The call had already been made to switch to Oracle, and a DBA team was in place. We didn't have enough time to do a re-design of the software, so we had to scramble to put in place whatever performance improvements we could finish by Christmas.
Apache::PerlRun
is a module that exists to smooth the transition between basic CGI and mod_perl. It emulates a CGI environment, and provides some (but not all) of the performance benefits associated with code written for mod_perl. Using this module and the persistent database connections provided byApache::DBI
, we were able to do a basic port to mod_perl and Oracle in time for Christmas, and combined with some new hardware we were ready to face the Christmas rush.
The peak traffic lasted for eight weeks, most of which were spent frantically fixing things or nervously waiting for something else to break. Nevertheless, we made it through. During that time we collected the following statistics:
According to Media Metrix, we were the third most heavily trafficked e-commerce site, right behind eBay and Amazon.
It was clear that we would need to do a re-design for 2000. We had reached the limits of the current system and needed to tackle some of the harder problems that we had been holding off on.
Goals for the new system included moving away from off-line page generation. The old system had been building HTML pages for every product and product category on the site in a batch job and dumping them out as static files. This was very effective when we had a small database of products since the static files gave such good performance, but we had recently added a children's bookstore to the site, which increased the size of our product database by an order of magnitude and made the time required to generate every page prohibitive. We needed a strategy that would only require us to build pages that customers were actually interested in and would still provide solid performance.
We also wanted to re-do the database schema for more flexibility, and structure the code in a more modular way that would make it easier for a team to share the development work without stepping on each other. We knew that the new codebase would have to be flexible enough to support a continuously evolving set of features.
Not all of the team had significant experience with object-oriented Perl, so we brought in Randal Schwartz and Damian Conway to do training sessions with us. We created a set of coding standards, drafted a design, and built our system.
Our capacity planning was for three times the traffic of the previous peak. That's what we tested to, and that's about what we got:
The software survived, although one of the routers went up in smoke. Once again, we were rated the third most highly trafficked e-commerce site for the season.
The machine strategy for the system is a fairly common one: low-cost Intel-based servers with a load-balancer in front of them, and big iron for the database.
Like many commercial packages, we have separate systems for the front-end web servers (which we call proxy servers) and the application servers that generate the dynamic content. Both the proxy servers and the application servers are load-balanced using dedicated hardware from f5 Networks.
We chose to run Linux on our proxy and application servers, a common platform for mod_perl sites. The ease of remote administration under Linux made the clustered approach possible. Linux also provided solid security features and automated build capabilities to help with adding new servers.
The database servers were IBM NUMA-Q machines, which ran on the DYNIX/ptx operating system..

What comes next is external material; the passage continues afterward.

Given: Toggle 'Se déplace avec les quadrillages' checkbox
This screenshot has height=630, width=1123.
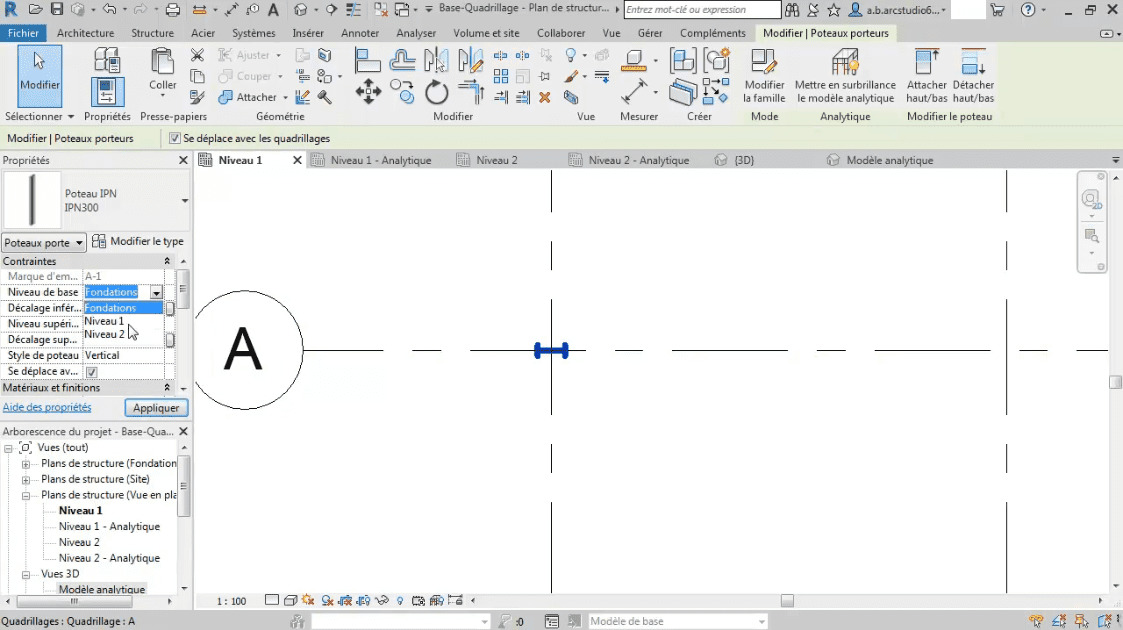Looking at the screenshot, I should (x=175, y=139).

The proxy servers ran a slim build of Apache, without mod_perl. They have several standard Apache modules installed, in addition to our own customized version of mod_session, which assigned session cookies. Because the processes were so small, we could run up to 400 Apache children per machine. These servers handled all image requests themselves, and passed page requests on to the application servers. They communicated with the app servers using standard HTTP requests, and cached the page results when appropriate headers are sent from the app servers. The cached pages were stored on a shared NFS partition of a Network Appliance filer. Serving pages from the cache was nearly as fast as serving static files.

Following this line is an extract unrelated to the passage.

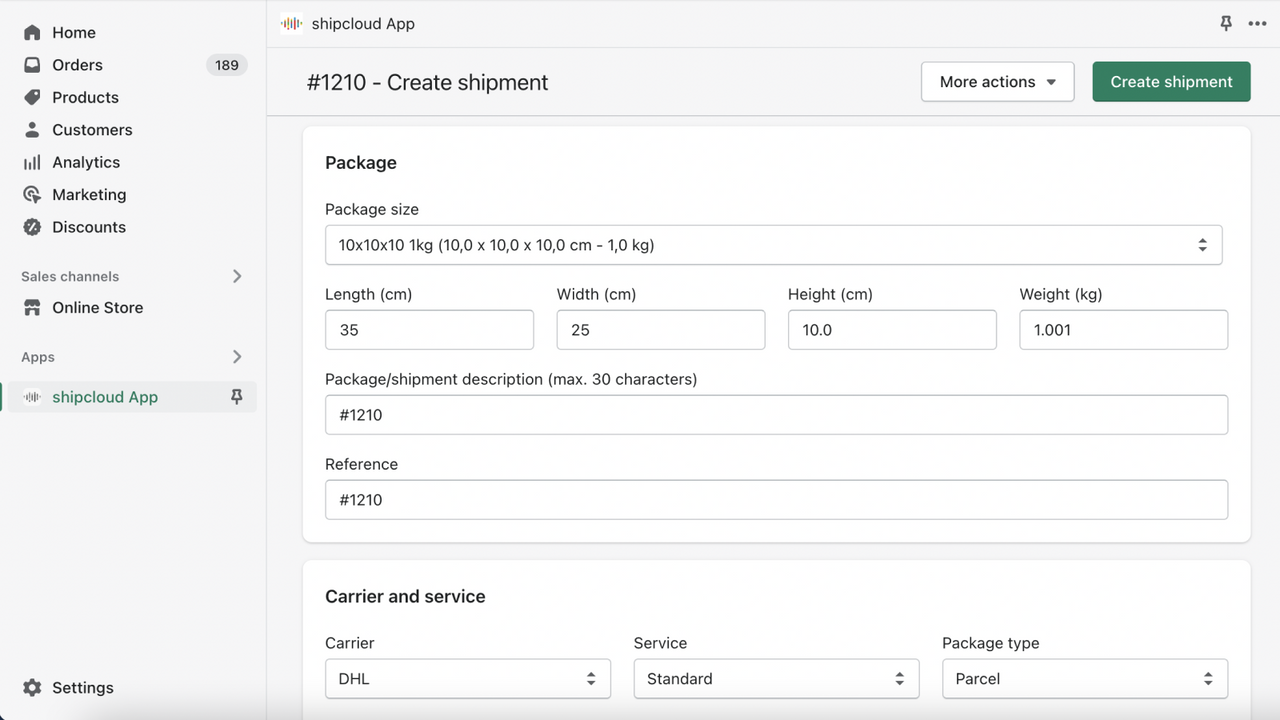Open Settings via the gear icon
This screenshot has height=720, width=1280.
pyautogui.click(x=32, y=688)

This kind of reverse-proxy setup is a commonly recommended approach when working with mod_perl, since it uses the lightweight proxy processes to send out the content to clients (who may be on slow connections) and frees the resource-intensive mod_perl processes to move on to the next request. For more information on why this configuration is helpful, see the strategy section in the users guide
.
The application servers ran mod_perl, and very little else. They had a local cache for Perl objects, using Berkeley DB. The web applications ran there, and shared resources like HTML templates were mounted over NFS from the NetApp filer. Because they did the heavy lifting in this setup, these machines were somewhat beefy, with dual CPUs and 1GB of RAM each.
There was a third set of machines dedicated to handling searches. Since searching was such a large percentage of overall traffic, it was worthwhile to dedicate resources to it and take the load off the application servers and database.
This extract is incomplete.